Sur les requins téléguidés du Mossad

Publié le par Association France Israël Marseille

Un autre regard sur le Proche-Orient Editorial Lettre de FIM13 le 3 janvier 2011

 

Le 6 décembre, une malheureuse touriste allemande a perdu la vie dans les eaux égyptienne de Cham El Cheick, victime d'un requin. L'attaque faisait suite à une série d'incidents où d'autres plongeurs furent blessés dans des conditions similaires.

Un habitué local de la plongée, connu sous le sobriquet de Capitaine Mustapha Ismail, fut interviewé à la TV dans l'émission "l'Egypte aujourd'hui". Il affirma que le requin coupable appartenait à une espèce qui ne vivait pas dans les eaux égyptiennes. Et il raconta qu'un de ses amis plongeurs israéliens d'Eilat lui avait dit qu'il avait capturé un petit requin avec un GPS planté dans le dos. Il en conclut que les Israéliens entrainaient des requins à l'attaque des baigneurs dans les eaux égyptiennes. Comment un requin aurait-il pu franchir 4000 km de mer sans avoir été guidé, n’est-ce pas?

Le gouverneur militaire du Sud-Sinaï, le général Abdel-Fadeel Shosha abonda dans ce sens.
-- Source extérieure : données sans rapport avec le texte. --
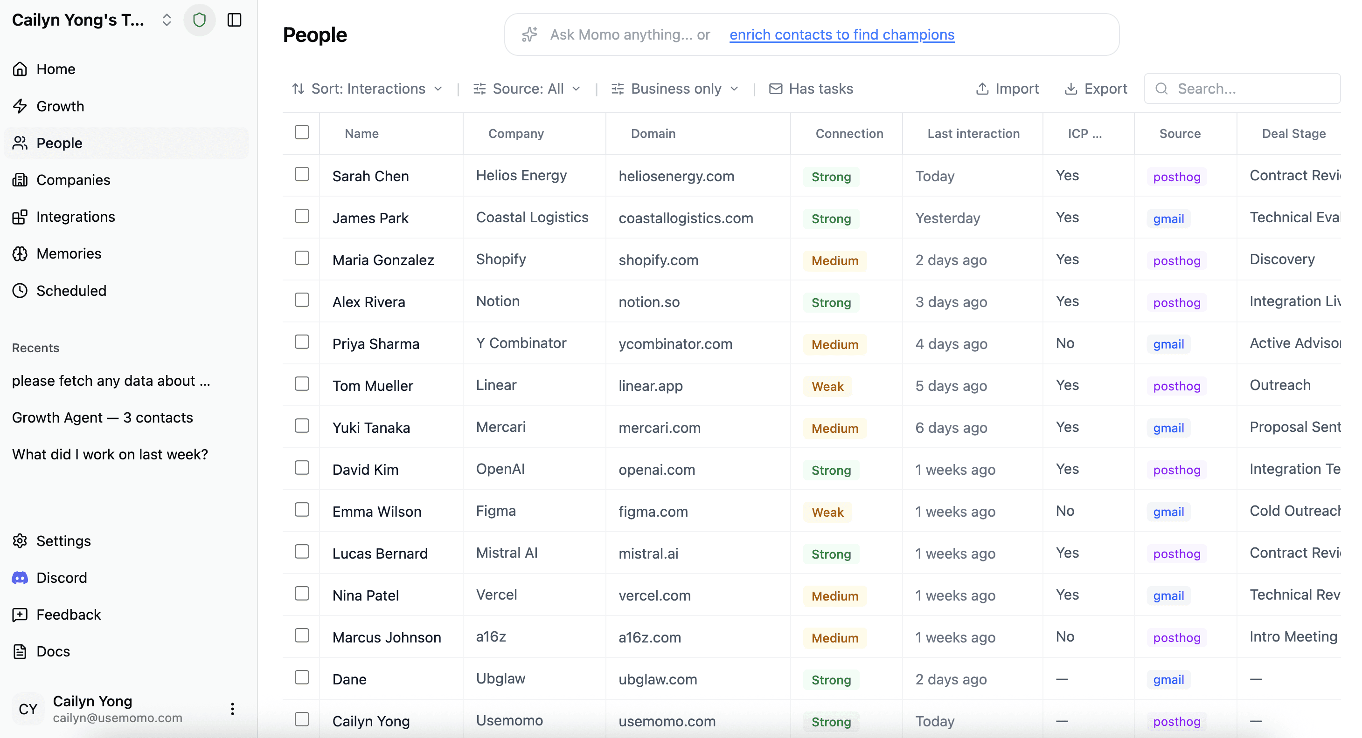Image resolution: width=1362 pixels, height=738 pixels.
Task: Open user options via three-dot icon
Action: 232,709
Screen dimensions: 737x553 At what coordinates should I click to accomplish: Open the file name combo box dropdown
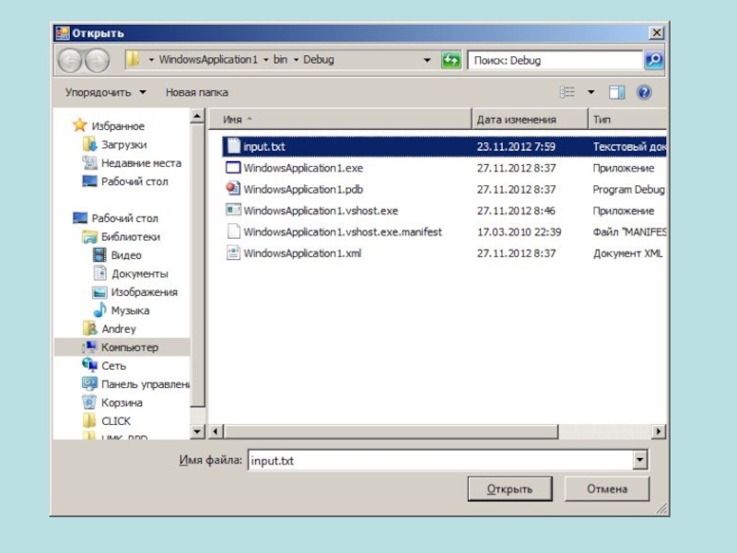[640, 460]
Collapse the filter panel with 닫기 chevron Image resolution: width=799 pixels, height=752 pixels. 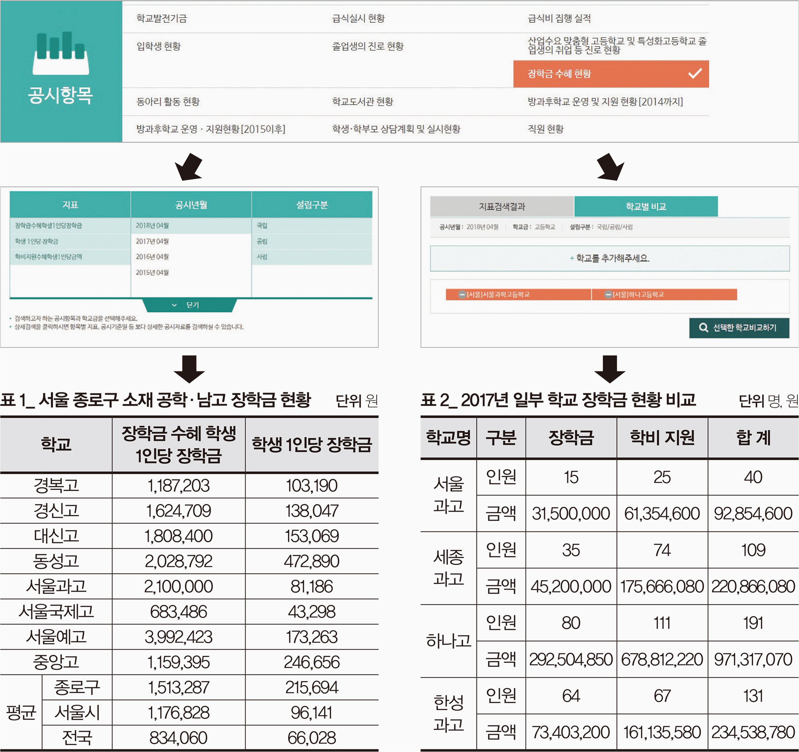pyautogui.click(x=174, y=305)
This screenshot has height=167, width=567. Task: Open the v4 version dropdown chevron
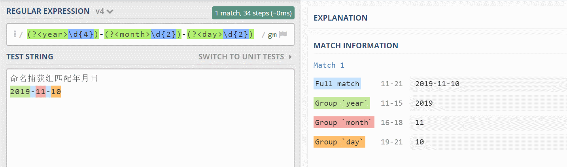tap(110, 11)
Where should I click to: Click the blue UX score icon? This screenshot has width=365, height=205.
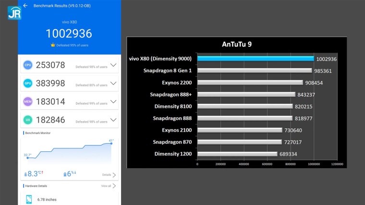coord(28,120)
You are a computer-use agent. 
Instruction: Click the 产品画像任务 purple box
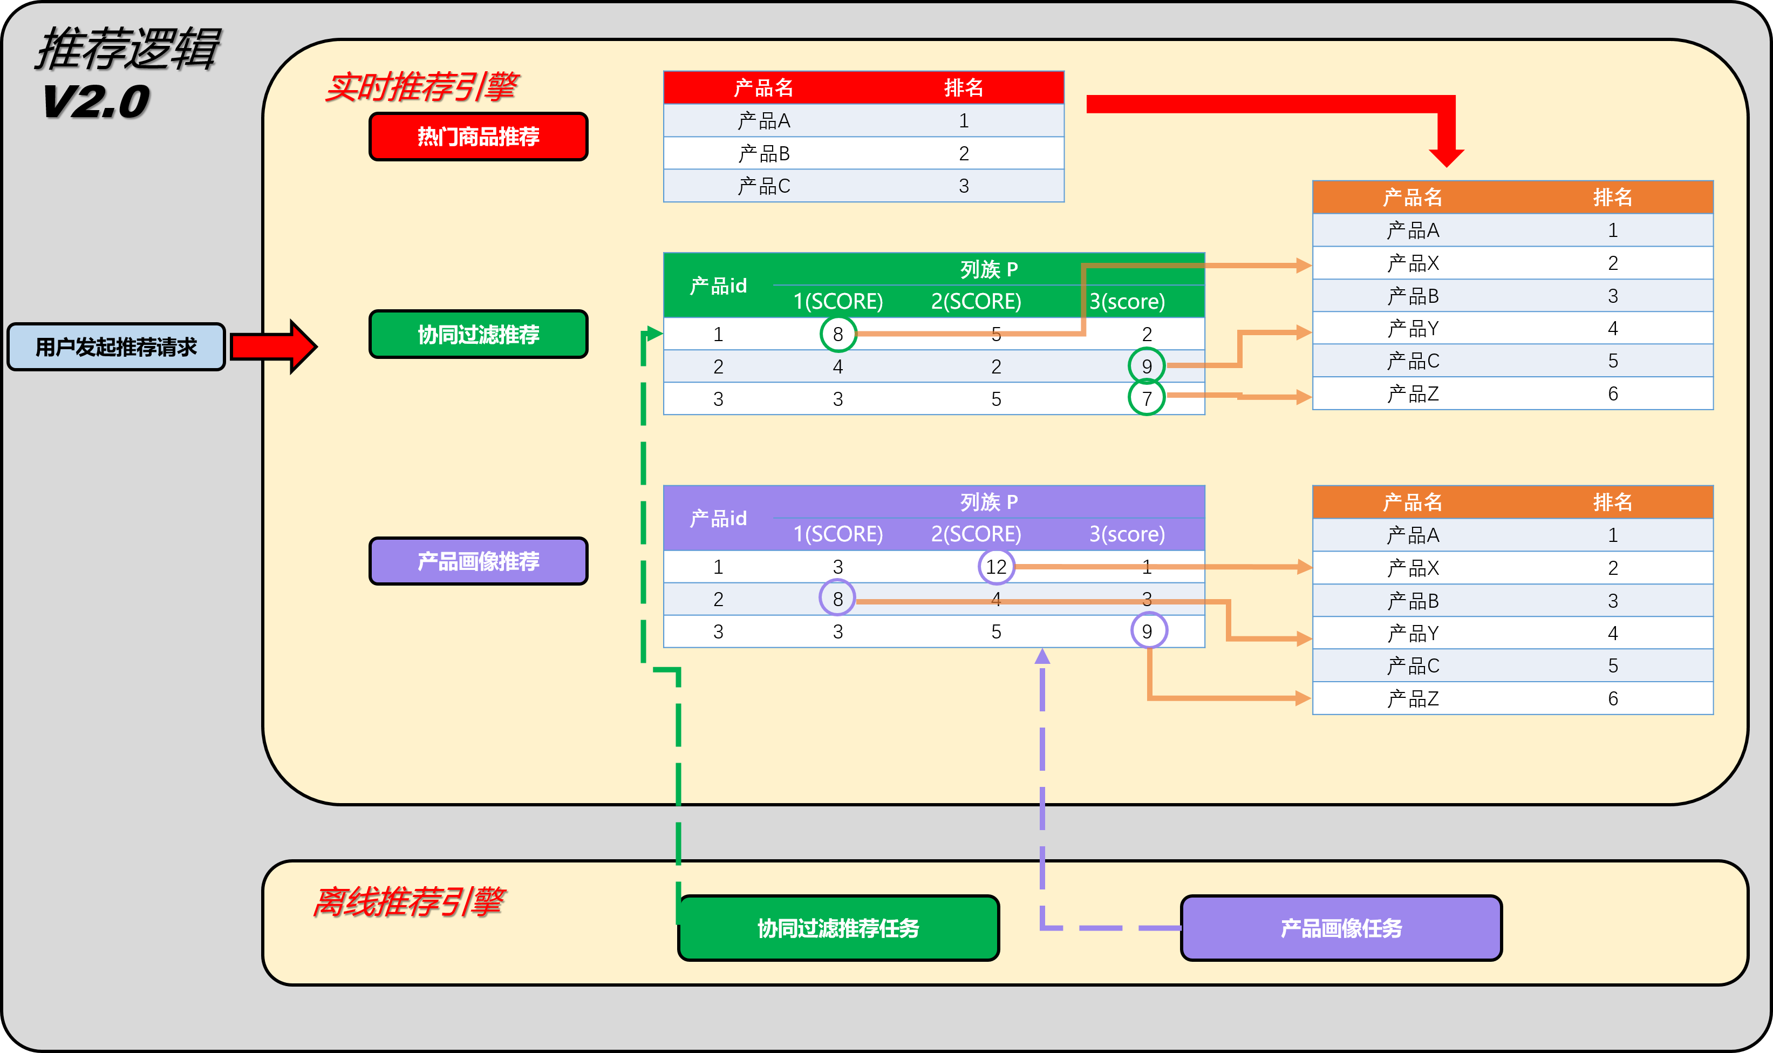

A coup sûr le Mossad était impliqué dans sa volonté de porter atteinte à l'industrie touristique du pays.  Et la culpabilité d'Israël confirmée par la TV nationale égyptienne ne fit plus doute pour personne dans le pays....

Comme dans le cas de l'interdiction de construire une église dans le sud du Koweït, l'accusation aurait été d'une écrasante banalité si un professeur de biologie l'Université du Canal de Suez, Mahmoud Hanafy, n'avait pas tenu à mettre son grain de sel. Le professeur, plus amoureux de la connaissance et de la vérité que des rumeurs racistes, s'éleva avec vigueur en trouvant "triste" l'écho donné par la TV à ces élucubrations.

Il expliqua que l'espèce de requin qui avait attaqué la touriste allemande vivait bien dans les eaux égyptiennes. Il expliqua ensuite que l'on pose des sondes, y compris en Egypte, sur différentes espèce marine en danger, comme les tortues, ce qui permet de les observer en captant des signaux via les satellites.

Les média égyptiens ont donc laissé s'exprimer une interprétation non paranoïaque de l'incident et ouvert en quelque sorte un débat. Une nouvelle intéressante dans un océan d'obscurantisme.